Awls are the most common bone artifacts. These will be described on the basis of such features as bird or mammal, shape, size, and the bone or bone fragment from which they were made. Awls account for 72, or approximately 62 percent, of the bone artifacts.
Bird bone awls. Of the 17 bird bone awls in the collection, 16 were made of turkey (Meleagris gallopavo) and 1 of golden eagle (Aquila chrysaetos). Three types have been recognized.
Type 1 consists of whole shafts that retain an unmodified or largely unmodified joint at one end; the other end is cut and pointed (fig. 143b-e and g). The five awls are made from turkey bone: distal end of left tibiotarsus (2) (fig. 143d and e); proximal end of right ulna (fig. 143g); distal end of right radius (fig. 143b); and proximal end of right tarsometatarsus (fig. 143c). Lengths ranged from 7.4 to 9.7 cm., and averaged 8.5 cm. The maximum diameter below the joint ranged from 0.4 to 1.8 cm., and averaged 0.9 cm.
Grinding is most noticeable at the point. Four specimens are also polished on the shaft, the fine striations being readily observable around the circumference. One awl is too weathered to tell whether it had been polished.
Type 2 includes whole shaft segments with no joint remaining; one end is cut and pointed, the other it cut square and usually ground. The three specimens are made of three separate elements of turkey bone: left tibiotarsus, with the proximal head removed and the distal end pointed (fig. 143h); right ulna, with the proximal head removed and the distal end pointed (fig. 143f); and central section of a right tibiotarsus, with the proximal head removed and the distal end pointed (not illustrated). Lengths are: 8.8, 12.5+, and 16.6+ cm., and maximum diameters are 1.2, 1.3, and 1.4 cm., respectively. (The + signifies that a small segment, usually at the tip, is missing.) The three specimens were ground at the point and polished on the shaft.

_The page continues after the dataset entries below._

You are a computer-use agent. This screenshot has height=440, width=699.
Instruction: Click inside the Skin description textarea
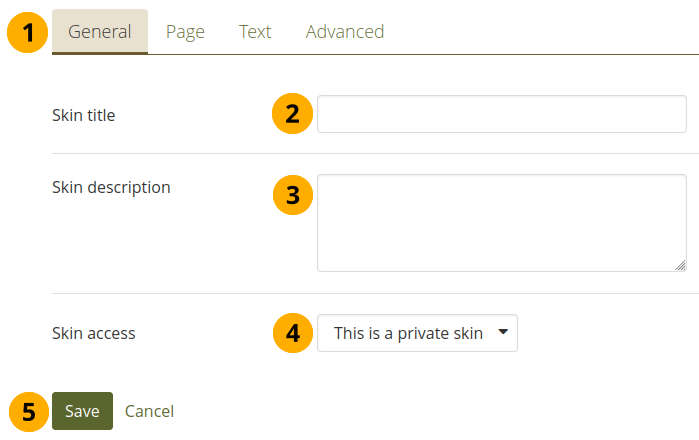coord(501,222)
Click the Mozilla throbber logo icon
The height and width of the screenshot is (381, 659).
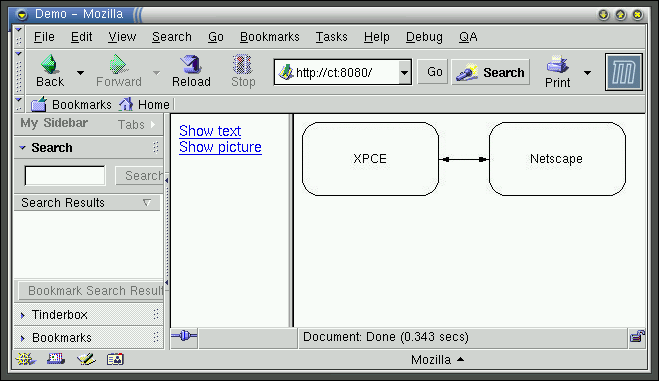click(x=624, y=72)
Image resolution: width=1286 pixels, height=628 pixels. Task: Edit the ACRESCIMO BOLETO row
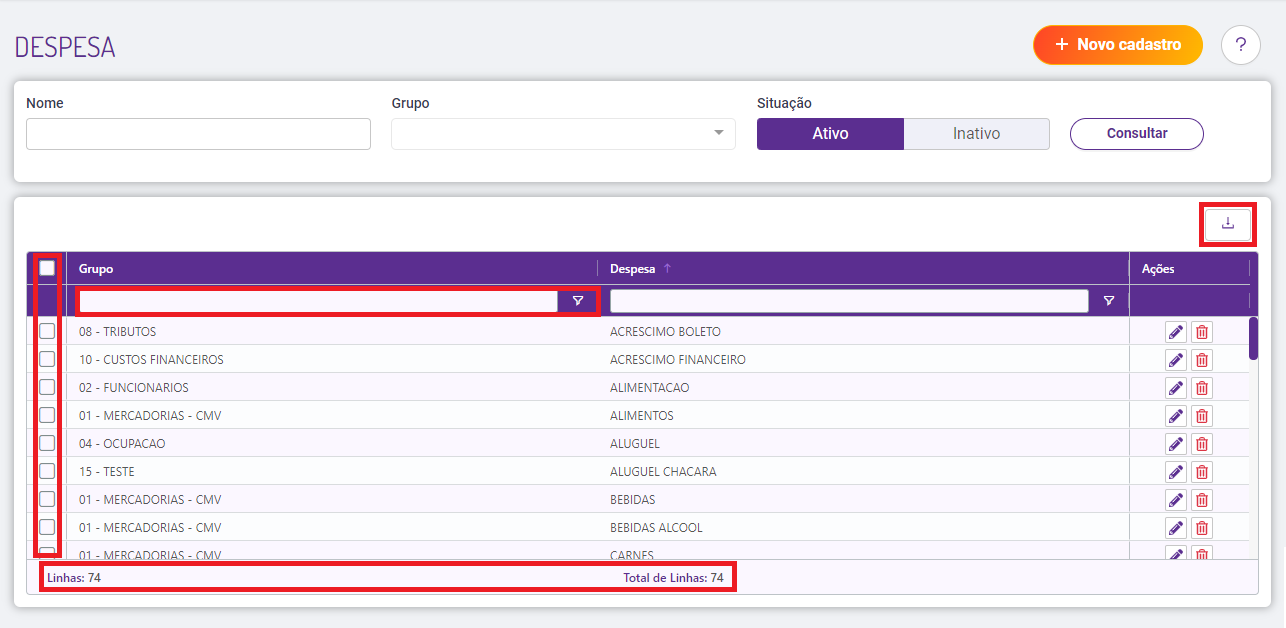point(1175,332)
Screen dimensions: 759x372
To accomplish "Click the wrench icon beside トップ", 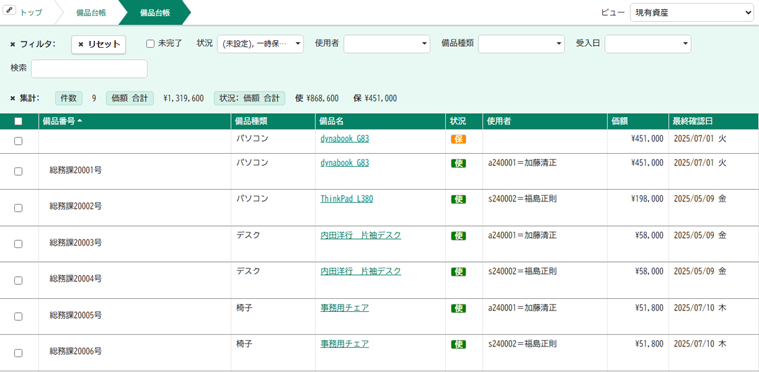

Type 3 awls are shaft splinters, with no joint or part of a joint remaining. The two specimens of this type are an eyed awl or bodkin (fig. 143a), and a possible bi-pointed awl (not illustrated). The latter is not absolutely certain because part of one end is missing, but the shaft tapers from both sides and if projected it would come to a point. Both artifacts are turkey tibiotarsi with lengths of 8.7+ and 4.5+ cm. and maximum diameters of 0.8 and 0.9 cm., respectively.
The eyed awl was ground and polished over its entire surface, and the hole was biconically drilled. The other tool was similarly polished, and was ground at the point.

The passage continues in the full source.